To evaluate the safety and efficacy of echinocandins (rezafungin, RZF; anidulafungin, AFG) in Candida albicans (C. albicans) endophthalmitis, with a particular focus on the novel drug RZF. In vitro safety was assessed by CCK-8 and live/dead staining on ARPE-19, Müller, and RAW 264.7. For in vivo safety, we administered therapeutic doses via intravitreal injection in rabbit eyes and performed fundus photography and histopathological analysis on day 3. Antifungal effect evaluation included minimum inhibitory concentration (MIC) determination, biofilm inhibition, and structural damage observation (confocal laser scanning microscopy, CLSM; scanning/transmission electron microscopy, SEM/TEM).
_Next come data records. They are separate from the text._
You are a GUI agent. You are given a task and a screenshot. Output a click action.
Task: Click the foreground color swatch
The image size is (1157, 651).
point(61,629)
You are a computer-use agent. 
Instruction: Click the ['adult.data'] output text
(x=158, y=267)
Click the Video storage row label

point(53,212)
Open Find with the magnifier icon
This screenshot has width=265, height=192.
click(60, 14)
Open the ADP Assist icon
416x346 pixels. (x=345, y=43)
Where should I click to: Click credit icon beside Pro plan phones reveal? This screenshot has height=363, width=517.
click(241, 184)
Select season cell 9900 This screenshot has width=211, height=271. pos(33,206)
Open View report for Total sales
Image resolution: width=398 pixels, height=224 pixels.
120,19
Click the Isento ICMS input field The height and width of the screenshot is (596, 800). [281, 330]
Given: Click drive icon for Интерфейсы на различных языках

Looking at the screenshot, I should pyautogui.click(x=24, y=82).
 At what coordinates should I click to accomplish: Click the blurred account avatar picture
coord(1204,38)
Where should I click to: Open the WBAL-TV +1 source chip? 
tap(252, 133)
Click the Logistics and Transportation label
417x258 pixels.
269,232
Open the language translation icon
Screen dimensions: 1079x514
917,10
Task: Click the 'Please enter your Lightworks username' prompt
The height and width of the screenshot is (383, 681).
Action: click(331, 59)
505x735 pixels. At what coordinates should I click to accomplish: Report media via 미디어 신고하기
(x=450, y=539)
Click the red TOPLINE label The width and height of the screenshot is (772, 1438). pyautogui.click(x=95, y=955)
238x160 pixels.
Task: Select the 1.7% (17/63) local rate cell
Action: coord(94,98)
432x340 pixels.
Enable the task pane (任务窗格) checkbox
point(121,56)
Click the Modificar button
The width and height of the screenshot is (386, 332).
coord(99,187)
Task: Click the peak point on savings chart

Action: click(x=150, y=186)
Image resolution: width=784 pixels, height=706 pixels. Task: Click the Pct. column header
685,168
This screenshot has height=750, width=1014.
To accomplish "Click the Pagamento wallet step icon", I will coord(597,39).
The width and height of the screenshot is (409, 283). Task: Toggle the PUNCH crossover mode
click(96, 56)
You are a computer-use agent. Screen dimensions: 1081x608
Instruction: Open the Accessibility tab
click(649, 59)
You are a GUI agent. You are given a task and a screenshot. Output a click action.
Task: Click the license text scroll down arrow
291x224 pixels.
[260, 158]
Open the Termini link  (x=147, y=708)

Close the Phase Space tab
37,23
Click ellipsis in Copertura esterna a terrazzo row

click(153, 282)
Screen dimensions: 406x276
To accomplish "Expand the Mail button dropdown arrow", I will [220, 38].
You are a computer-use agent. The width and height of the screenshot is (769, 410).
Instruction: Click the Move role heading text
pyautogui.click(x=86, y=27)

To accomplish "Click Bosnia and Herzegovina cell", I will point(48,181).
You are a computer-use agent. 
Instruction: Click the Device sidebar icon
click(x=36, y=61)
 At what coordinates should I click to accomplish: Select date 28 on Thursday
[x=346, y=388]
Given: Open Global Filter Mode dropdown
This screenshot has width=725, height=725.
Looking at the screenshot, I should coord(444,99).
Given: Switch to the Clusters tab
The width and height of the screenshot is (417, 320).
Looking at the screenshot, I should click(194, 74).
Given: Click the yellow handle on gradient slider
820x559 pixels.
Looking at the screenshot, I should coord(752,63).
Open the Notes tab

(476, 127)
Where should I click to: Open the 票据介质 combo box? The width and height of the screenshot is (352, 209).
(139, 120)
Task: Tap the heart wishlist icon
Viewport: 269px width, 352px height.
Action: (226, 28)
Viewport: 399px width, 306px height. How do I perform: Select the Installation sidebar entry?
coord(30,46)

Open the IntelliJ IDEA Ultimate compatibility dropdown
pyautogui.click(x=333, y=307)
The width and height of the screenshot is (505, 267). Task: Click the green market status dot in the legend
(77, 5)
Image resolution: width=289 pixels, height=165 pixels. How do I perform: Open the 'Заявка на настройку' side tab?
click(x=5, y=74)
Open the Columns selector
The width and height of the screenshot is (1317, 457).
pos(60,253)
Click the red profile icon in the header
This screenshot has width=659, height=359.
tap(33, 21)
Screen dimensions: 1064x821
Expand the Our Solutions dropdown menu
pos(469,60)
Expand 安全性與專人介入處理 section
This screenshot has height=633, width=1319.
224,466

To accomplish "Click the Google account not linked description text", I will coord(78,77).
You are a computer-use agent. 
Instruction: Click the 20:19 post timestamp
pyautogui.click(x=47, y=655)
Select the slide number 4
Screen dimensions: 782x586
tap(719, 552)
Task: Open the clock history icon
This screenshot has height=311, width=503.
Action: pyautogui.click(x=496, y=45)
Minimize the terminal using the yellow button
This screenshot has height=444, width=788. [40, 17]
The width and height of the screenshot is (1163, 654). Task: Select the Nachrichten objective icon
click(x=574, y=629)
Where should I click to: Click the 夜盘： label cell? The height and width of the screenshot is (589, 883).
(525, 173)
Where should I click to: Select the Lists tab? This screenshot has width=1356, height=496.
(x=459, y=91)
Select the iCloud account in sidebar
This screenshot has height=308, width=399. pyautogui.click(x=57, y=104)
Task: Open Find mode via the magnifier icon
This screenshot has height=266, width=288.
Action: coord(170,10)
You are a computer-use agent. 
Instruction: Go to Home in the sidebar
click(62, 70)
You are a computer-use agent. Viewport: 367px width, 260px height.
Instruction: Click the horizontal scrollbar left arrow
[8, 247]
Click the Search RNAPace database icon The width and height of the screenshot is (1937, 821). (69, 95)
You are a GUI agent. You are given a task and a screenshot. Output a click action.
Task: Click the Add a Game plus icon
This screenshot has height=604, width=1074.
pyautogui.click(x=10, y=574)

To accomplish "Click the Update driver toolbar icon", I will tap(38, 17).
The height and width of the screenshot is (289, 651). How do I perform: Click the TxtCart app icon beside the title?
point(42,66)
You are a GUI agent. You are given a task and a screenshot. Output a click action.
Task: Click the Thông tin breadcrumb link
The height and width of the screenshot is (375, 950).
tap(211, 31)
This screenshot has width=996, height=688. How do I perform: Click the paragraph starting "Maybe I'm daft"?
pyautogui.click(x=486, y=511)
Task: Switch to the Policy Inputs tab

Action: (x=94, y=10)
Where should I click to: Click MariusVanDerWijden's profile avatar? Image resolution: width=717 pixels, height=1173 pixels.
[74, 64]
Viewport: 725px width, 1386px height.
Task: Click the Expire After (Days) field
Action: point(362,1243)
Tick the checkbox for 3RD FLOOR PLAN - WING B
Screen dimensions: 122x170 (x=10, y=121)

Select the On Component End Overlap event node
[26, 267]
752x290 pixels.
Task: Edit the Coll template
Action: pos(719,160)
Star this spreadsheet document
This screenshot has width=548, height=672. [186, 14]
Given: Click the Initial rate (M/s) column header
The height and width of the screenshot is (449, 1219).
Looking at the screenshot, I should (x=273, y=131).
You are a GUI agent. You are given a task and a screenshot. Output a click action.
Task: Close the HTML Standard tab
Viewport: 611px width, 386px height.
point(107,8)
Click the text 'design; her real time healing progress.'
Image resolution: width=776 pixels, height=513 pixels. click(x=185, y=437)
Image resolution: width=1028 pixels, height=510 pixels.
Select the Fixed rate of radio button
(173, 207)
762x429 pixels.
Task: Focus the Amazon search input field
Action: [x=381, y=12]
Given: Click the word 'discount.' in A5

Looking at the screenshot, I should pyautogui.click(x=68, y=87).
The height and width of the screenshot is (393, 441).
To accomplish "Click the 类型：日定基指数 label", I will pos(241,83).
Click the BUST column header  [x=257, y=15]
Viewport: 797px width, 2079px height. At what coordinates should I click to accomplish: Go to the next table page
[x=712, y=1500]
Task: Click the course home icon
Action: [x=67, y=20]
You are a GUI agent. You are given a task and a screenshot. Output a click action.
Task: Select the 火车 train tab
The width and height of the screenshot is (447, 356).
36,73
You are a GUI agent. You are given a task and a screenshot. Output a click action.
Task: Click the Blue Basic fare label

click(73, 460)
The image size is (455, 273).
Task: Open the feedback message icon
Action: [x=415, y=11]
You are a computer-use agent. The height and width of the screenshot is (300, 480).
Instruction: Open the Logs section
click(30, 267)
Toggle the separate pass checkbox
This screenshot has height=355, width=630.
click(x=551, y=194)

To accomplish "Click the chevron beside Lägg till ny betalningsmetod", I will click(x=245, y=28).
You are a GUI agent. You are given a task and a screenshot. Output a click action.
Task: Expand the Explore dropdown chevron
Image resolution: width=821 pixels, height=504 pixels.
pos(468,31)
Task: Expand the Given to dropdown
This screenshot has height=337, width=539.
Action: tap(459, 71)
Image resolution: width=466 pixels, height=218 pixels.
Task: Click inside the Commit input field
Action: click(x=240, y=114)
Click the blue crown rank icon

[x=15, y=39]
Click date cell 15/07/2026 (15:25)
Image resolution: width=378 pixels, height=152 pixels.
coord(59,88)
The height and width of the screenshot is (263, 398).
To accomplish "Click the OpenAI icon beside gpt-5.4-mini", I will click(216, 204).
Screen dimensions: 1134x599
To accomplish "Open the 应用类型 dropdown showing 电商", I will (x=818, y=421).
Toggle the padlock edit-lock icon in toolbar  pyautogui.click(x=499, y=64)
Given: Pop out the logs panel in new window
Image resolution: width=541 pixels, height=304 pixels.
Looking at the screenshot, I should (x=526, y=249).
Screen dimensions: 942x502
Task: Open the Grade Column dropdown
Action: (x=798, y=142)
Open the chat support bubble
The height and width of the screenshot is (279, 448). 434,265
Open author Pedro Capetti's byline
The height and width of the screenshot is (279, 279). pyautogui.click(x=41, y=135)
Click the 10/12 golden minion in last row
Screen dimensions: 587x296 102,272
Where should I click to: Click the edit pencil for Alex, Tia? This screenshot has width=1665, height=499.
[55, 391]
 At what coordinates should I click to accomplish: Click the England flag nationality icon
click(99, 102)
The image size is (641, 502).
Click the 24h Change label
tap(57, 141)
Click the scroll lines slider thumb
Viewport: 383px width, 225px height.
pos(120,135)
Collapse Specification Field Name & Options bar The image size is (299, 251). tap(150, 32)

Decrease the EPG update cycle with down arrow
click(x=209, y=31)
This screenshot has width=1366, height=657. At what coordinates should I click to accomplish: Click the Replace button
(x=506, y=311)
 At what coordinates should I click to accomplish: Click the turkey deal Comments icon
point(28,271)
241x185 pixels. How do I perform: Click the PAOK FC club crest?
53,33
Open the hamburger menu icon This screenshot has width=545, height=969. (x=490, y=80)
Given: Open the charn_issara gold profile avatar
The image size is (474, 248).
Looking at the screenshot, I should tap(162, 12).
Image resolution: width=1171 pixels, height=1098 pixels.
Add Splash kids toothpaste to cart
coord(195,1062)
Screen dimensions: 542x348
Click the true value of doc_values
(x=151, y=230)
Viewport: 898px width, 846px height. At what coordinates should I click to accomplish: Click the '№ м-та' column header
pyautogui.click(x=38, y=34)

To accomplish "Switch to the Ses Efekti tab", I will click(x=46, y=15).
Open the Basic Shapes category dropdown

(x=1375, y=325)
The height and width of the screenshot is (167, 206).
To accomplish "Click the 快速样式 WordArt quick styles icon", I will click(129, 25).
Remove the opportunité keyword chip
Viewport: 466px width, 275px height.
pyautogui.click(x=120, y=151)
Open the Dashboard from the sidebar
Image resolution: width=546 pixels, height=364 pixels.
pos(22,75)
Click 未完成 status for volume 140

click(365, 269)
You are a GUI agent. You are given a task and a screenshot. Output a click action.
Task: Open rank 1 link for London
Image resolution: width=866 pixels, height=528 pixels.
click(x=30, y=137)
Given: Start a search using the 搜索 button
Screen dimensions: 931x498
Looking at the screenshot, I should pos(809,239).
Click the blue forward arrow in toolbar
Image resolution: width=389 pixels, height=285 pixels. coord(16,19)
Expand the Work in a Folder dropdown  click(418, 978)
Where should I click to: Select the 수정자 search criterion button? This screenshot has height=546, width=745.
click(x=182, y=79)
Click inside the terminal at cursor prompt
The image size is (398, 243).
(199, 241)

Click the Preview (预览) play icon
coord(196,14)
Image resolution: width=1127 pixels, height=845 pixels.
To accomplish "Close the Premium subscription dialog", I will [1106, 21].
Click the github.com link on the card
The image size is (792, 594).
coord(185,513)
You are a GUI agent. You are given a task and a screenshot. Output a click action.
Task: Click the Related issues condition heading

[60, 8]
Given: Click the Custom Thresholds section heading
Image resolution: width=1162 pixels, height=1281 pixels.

We measured inflammatory responses via TNF-α/IL-1β qRT-PCR in RAW 264.7 cells. A rabbit C. albicans endophthalmitis model was established. At 48 h post-infection, rabbits received intravitreal injections of liposomal amphotericin B (L-AmB, 10 μg), voriconazole (VCZ, 50 μg), RZF (35 μg), AFG (35 μg), or saline (control). Clinical scores, ocular fungal burden, aqueous humor TNF-α, and histopathological scores were assessed. Echinocandins showed lower IC50 values in vitro, yet maintained acceptable safety at clinically relevant low concentrations compared with traditional drugs, with no significant tissue toxicity in vivo. RZF and AFG exhibited lower MICs (0.016-0.03125 μg/mL) than L-AmB (4 μg/mL) and VCZ (0.125-0.25 μg/mL). All four drugs inhibited biofilm formation, disrupted fungal structures, and downregulated inflammatory responses. In vivo, RZF/AFG reduced clinical and histopathological scores, fungal burden, and TNF-α levels, performing similarly to traditional drugs. RZF and AFG demonstrate potent antifungal activity against C. albicans comparable to conventional drugs, along with significant anti-inflammatory effects and acceptable safety profiles.